Resazurin is converted into resorufin, a highly fluorescent dye, by a reduction reaction in the mitochondria. Cells were seeded (15,000 cells for J774A.1 and BNL CL.2; 20,000 cells for ImKC and STC-1, three technical replicates) in 48-well plates. After 24 h of incubation, freshly prepared particle suspensions (20 µL) were added (“treated” cells), final concentrations are given in Table 2 (low and high concentrations). Cells incubated without particles under otherwise identical conditions were used as control (“non-treated” cells). After an additional 24 h incubation, the cell culture medium was removed and 350 µL of a 10% (v/v in the respective cell culture medium) AlamarBlue solution was added. Samples were incubated for 2.5 h. To estimate the background fluorescence of the AlamarBlue solution (FBlank), three wells without cells and particles (i.e., exclusively containing the AlamarBlue solution) were incubated. After incubation, aliquots of the cell culture medium (100 µL) were collected, and the resorufin fluorescence (Ex. 530 nm/Em. 600 nm) was analyzed using a plate reader (Mithras, Berthold Technologies, Bad Wildbad, Germany). The remaining AlamarBlue solution was removed from the wells and fresh cell culture medium was added. After two additional cultivation days, an AlamarBlue assay was performed as described above. For the statistical analysis, the mean value of the AlamarBlue control (Fblank) was subtracted from each value of the same well plate.
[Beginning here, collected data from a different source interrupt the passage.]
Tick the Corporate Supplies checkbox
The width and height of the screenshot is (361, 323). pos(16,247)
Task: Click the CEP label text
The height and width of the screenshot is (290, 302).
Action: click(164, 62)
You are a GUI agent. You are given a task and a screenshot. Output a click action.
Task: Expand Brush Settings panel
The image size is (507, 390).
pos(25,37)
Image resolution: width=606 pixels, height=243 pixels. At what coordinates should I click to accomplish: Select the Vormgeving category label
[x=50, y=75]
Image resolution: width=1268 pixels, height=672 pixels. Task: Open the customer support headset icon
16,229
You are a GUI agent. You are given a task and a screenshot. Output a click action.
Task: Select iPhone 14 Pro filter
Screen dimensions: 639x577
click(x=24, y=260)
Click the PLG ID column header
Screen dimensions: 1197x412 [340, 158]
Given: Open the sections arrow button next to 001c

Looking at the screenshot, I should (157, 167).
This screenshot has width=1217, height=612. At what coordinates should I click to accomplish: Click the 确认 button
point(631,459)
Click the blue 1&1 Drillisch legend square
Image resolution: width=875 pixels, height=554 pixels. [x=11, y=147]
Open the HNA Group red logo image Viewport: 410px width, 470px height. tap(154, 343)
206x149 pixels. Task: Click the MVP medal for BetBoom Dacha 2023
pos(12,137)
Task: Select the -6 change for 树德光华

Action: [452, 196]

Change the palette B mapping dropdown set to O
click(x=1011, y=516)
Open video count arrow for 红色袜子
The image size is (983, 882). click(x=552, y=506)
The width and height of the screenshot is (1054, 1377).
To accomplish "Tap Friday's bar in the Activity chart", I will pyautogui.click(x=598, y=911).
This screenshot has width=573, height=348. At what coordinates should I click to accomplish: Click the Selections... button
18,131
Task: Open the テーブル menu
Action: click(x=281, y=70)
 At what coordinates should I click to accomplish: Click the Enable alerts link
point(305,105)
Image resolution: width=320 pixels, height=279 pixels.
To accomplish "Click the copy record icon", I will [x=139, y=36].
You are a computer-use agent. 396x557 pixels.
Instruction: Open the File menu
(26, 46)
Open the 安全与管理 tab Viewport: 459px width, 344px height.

For the determination of the change in fluorescence per hour representing cell proliferation, the fluorescence intensity as detected on day three was subtracted from that of day one (Eq. 1),

$${\Delta }_{Fluorescence \; intensity/hour}=\frac{({F}_{sample} d3-{F}_{blank} d3)-({F}_{sample} d1-{F}_{blank} d1)}{48 h}$$
(1)

with Fsample being the fluorescence of the sample (either Ftreated or Fnon-treated), Fblank being the fluorescence of the AlamarBlue control without cells, d3 being the incubation time of three days and d1 the incubation time of one day. Based on these values, the mean value and standard deviation were calculated from three replicates.

CFSE-dilution assay

The CFSE dilution assay was performed as previously described with some modifications93. When a CFSE-labeled cell divides, its progeny contains half the number of carboxyfluorescein-tagged proteins, hence each cell division can be assessed by measuring the corresponding decrease in cell fluorescence using flow cytometry. For the assay, cells were washed twice with DPBS, and the cell numbers were adjusted to 5 × 106 cells/mL in DPBS. Then, one volume of CFSE solution (5 µM in DPBS) was added to reach a final concentration of 2.5 µM CFSE and 2.5 × 106 cells/mL. After 5 min incubation at RT in the dark, the labeling was quenched by the addition of one volume of FCS. The cells were washed once with DPBS (200g, 5 min) and resuspended in the respective conditioned medium. 150,000 CFSE-stained cells were then seeded per well in 12-well plates (cultivation volume: 1 mL). After 24 h of incubation, a freshly prepared particle suspension (1–10 µL, concentration-dependent) was added, and the cells were incubated for another 72 h. Cells incubated without particles under otherwise identical conditions were used as the negative control.

Statistical analysis

Statistical analysis was performed using Origin software 2019b (Origin, Northampton, MA, USA). All data were tested concerning the homogeneity of variances (Levene test). To investigate differences in MPP interactions with cells and proliferation results, a one-way ANOVA with a Tukey post hoc test was used.